Humans are full sensory beings and from the moment of our birth, we have access to sights, sounds, tastes, smells and feelings (emotional and physical). Babies explore the world with all they’ve got. Input is essential in order for them to grow into whole and complete adults. Sadly, some don’t- for many reasons which may have to do with the environment around them (people, places and things) and the inner choices (some unconscious) that they make about how the world is and what their place is in it. You will often see toes in little mouths, as favorite toys.
I was raised in a loving, nurturing, life enhancing family and community. Rarely did I feel limited in what I was capable of doing. Never was I told “You’ll never be…..do…..have….your dreams.” It was only later that I realized what an exception to the rule that was! I became a Type A, overachiever, co-dependent caregiver, determined to succeed at anything I did; sometimes at the cost of my health. I suppose I didn’t want to squander my parents’ faith in me or the gifts with which I had come into the world. I’ve seen that happen and I wonder why people do that.
Lately, I have been acutely aware of how often I ignored my environment, including my toes(: I sometimes sleepwalked through my days on auto pilot. I kept on keepin’ on. I wore costumes that were bright and colorful, over the top, determined to be the troubadour who painted on a smile when I sometimes felt a deep sadness. After all, I reasoned that I had not a whole lot to complain about in my life. That left me incomplete, not unlike that child I referenced in the opening paragraph. I repressed emotions in the service of being of service. In that mix was my chosen identity of peacemaker, Little Shirley Temple, tap-dancing for approval, people pleaser, Wonder Woman, and the list goes on~
In the midst of writing this, I received a call from my BFF Barb who I have known since we were 14. She said something profound. She often does. “Now that you aren’t afraid to say no, more people are saying yes to you.” What she meant was that for so long, I was fearful of turning down opportunities to teach, speak, write or counsel since I thought that my livelihood came only from those sources. What I have learned is that the ultimate Source of my sustenance is Spirit. We are in cahoots; a team.

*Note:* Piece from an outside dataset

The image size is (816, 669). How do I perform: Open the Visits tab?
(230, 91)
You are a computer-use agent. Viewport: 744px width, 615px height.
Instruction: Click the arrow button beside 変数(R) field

As life would have it, the cardiac event continues to be a clarion call that has me mindful (rather than mind-full-to-overflowing) of everything I am doing. I move with Zen-like slowness of necessity, to catch my breath. When once I ‘grabbed a meal’, ‘hopped in the shower’, ‘ran here, there and everywhere,’ now I am conscious of my choices and actions. I don’t have the luxury of being on auto-pilot. I used to take pride in being a consummate multi-tasker; wearing it like a badge of honor. Now I shake my head in bewilderment about how I was able to keep so many plates spinning without dropping them. I no longer desire to be that woman; although she was part of my evolution. I honor what it took for her to become the me who is typing these words.
I ask the ‘Powers that Be’ for the ability and willingness to maintain self awareness without lapsing into self absorption.